### [Short exercise]
Convert the items below into a Markdown table with two columns, Row and Line. Give each non-blank line its own numbered row and leave out blank lines.

### [Records]
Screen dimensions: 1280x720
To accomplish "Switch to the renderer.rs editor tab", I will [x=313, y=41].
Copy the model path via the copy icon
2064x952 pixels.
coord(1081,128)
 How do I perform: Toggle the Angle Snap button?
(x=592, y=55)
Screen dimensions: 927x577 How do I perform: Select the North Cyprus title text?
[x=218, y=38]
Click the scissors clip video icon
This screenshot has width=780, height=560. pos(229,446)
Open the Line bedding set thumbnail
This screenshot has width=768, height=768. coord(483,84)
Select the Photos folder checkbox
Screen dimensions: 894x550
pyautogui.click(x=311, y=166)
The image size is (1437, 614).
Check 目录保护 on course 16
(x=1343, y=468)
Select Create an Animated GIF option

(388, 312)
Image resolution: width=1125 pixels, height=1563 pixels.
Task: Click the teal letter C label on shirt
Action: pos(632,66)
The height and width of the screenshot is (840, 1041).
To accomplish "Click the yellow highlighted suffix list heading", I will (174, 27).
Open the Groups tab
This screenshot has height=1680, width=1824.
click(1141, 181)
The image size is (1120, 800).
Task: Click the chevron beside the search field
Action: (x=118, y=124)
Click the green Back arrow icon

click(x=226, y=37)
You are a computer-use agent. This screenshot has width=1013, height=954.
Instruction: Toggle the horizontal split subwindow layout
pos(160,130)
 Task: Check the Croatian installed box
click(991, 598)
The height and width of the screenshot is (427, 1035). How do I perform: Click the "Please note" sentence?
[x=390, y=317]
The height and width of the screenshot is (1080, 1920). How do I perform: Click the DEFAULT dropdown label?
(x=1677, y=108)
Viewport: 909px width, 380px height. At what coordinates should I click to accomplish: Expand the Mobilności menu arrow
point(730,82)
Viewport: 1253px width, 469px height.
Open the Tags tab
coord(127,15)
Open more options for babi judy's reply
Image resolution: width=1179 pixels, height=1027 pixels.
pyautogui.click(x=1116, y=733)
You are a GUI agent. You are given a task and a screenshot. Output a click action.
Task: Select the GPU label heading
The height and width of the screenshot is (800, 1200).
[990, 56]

### [Task answer]
| Row | Line |
|---|---|
| 1 | Screen dimensions: 1280x720 |
| 2 | To accomplish "Switch to the renderer.rs editor tab", I will [x=313, y=41]. |
| 3 | Copy the model path via the copy icon |
| 4 | 2064x952 pixels. |
| 5 | coord(1081,128) |
| 6 |  How do I perform: Toggle the Angle Snap button? |
| 7 | (x=592, y=55) |
| 8 | Screen dimensions: 927x577 How do I perform: Select the North Cyprus title text? |
| 9 | [x=218, y=38] |
| 10 | Click the scissors clip video icon |
| 11 | This screenshot has width=780, height=560. pos(229,446) |
| 12 | Open the Line bedding set thumbnail |
| 13 | This screenshot has width=768, height=768. coord(483,84) |
| 14 | Select the Photos folder checkbox |
| 15 | Screen dimensions: 894x550 |
| 16 | pyautogui.click(x=311, y=166) |
| 17 | The image size is (1437, 614). |
| 18 | Check 目录保护 on course 16 |
| 19 | (x=1343, y=468) |
| 20 | Select Create an Animated GIF option |
| 21 | (388, 312) |
| 22 | Image resolution: width=1125 pixels, height=1563 pixels. |
| 23 | Task: Click the teal letter C label on shirt |
| 24 | Action: pos(632,66) |
| 25 | The height and width of the screenshot is (840, 1041). |
| 26 | To accomplish "Click the yellow highlighted suffix list heading", I will (174, 27). |
| 27 | Open the Groups tab |
| 28 | This screenshot has height=1680, width=1824. |
| 29 | click(1141, 181) |
| 30 | The image size is (1120, 800). |
| 31 | Task: Click the chevron beside the search field |
| 32 | Action: (x=118, y=124) |
| 33 | Click the green Back arrow icon |
| 34 | click(x=226, y=37) |
| 35 | You are a computer-use agent. This screenshot has width=1013, height=954. |
| 36 | Instruction: Toggle the horizontal split subwindow layout |
| 37 | pos(160,130) |
| 38 |  Task: Check the Croatian installed box |
| 39 | click(991, 598) |
| 40 | The height and width of the screenshot is (427, 1035). How do I perform: Click the "Please note" sentence? |
| 41 | [x=390, y=317] |
| 42 | The height and width of the screenshot is (1080, 1920). How do I perform: Click the DEFAULT dropdown label? |
| 43 | (x=1677, y=108) |
| 44 | Viewport: 909px width, 380px height. At what coordinates should I click to accomplish: Expand the Mobilności menu arrow |
| 45 | point(730,82) |
| 46 | Viewport: 1253px width, 469px height. |
| 47 | Open the Tags tab |
| 48 | coord(127,15) |
| 49 | Open more options for babi judy's reply |
| 50 | Image resolution: width=1179 pixels, height=1027 pixels. |
| 51 | pyautogui.click(x=1116, y=733) |
| 52 | You are a GUI agent. You are given a task and a screenshot. Output a click action. |
| 53 | Task: Select the GPU label heading |
| 54 | The height and width of the screenshot is (800, 1200). |
| 55 | [990, 56] |